Exercise details ->
Quote exactly, and only, the lines of the material below from the line with "Viewport: 805px width, 503px height." through the line with "Given: Click the empty".

Exercise data ->
:::

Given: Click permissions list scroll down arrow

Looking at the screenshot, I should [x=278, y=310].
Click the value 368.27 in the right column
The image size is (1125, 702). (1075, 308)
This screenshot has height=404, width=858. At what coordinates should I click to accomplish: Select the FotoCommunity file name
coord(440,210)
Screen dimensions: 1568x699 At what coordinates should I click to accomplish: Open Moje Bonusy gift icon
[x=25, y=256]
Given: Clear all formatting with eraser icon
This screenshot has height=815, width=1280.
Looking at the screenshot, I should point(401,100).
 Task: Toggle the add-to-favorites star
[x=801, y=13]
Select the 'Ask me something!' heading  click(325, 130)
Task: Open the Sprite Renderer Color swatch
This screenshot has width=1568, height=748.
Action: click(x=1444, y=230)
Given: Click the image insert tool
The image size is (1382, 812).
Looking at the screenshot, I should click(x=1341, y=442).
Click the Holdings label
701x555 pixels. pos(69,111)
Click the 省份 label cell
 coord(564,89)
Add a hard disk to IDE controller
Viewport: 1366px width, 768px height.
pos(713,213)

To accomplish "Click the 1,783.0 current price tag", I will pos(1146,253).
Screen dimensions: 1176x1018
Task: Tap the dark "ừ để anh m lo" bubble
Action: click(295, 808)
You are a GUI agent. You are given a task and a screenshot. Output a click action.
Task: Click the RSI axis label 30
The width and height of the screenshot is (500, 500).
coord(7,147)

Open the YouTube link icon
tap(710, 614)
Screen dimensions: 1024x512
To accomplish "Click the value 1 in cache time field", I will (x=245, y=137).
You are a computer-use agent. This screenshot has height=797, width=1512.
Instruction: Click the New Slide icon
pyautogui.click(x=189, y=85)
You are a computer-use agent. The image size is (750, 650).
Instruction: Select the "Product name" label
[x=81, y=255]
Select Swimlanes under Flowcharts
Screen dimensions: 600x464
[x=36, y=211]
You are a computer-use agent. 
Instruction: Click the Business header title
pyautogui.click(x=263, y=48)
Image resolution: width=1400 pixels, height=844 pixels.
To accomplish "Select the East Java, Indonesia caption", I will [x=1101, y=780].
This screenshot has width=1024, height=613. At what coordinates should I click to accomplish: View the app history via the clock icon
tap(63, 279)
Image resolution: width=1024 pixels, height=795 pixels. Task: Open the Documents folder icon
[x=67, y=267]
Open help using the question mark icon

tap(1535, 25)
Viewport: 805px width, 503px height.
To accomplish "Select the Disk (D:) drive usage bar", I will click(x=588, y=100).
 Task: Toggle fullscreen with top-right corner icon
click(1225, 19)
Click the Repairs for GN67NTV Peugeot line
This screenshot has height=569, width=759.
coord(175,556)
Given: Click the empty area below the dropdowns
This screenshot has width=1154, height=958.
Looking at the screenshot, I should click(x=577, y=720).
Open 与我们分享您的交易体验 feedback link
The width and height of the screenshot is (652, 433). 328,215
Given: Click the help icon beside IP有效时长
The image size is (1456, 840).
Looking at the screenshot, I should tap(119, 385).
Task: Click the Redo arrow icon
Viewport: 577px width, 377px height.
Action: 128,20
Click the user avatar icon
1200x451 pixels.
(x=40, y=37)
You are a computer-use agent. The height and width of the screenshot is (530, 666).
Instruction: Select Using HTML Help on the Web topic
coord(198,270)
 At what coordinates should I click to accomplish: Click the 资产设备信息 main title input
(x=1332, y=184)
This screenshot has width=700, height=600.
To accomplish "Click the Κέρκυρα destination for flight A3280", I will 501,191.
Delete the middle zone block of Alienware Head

:::

The answer ->
Viewport: 805px width, 503px height.
To accomplish "Select the Disk (D:) drive usage bar", I will click(x=588, y=100).
 Task: Toggle fullscreen with top-right corner icon
click(1225, 19)
Click the Repairs for GN67NTV Peugeot line
This screenshot has height=569, width=759.
coord(175,556)
Given: Click the empty area below the dropdowns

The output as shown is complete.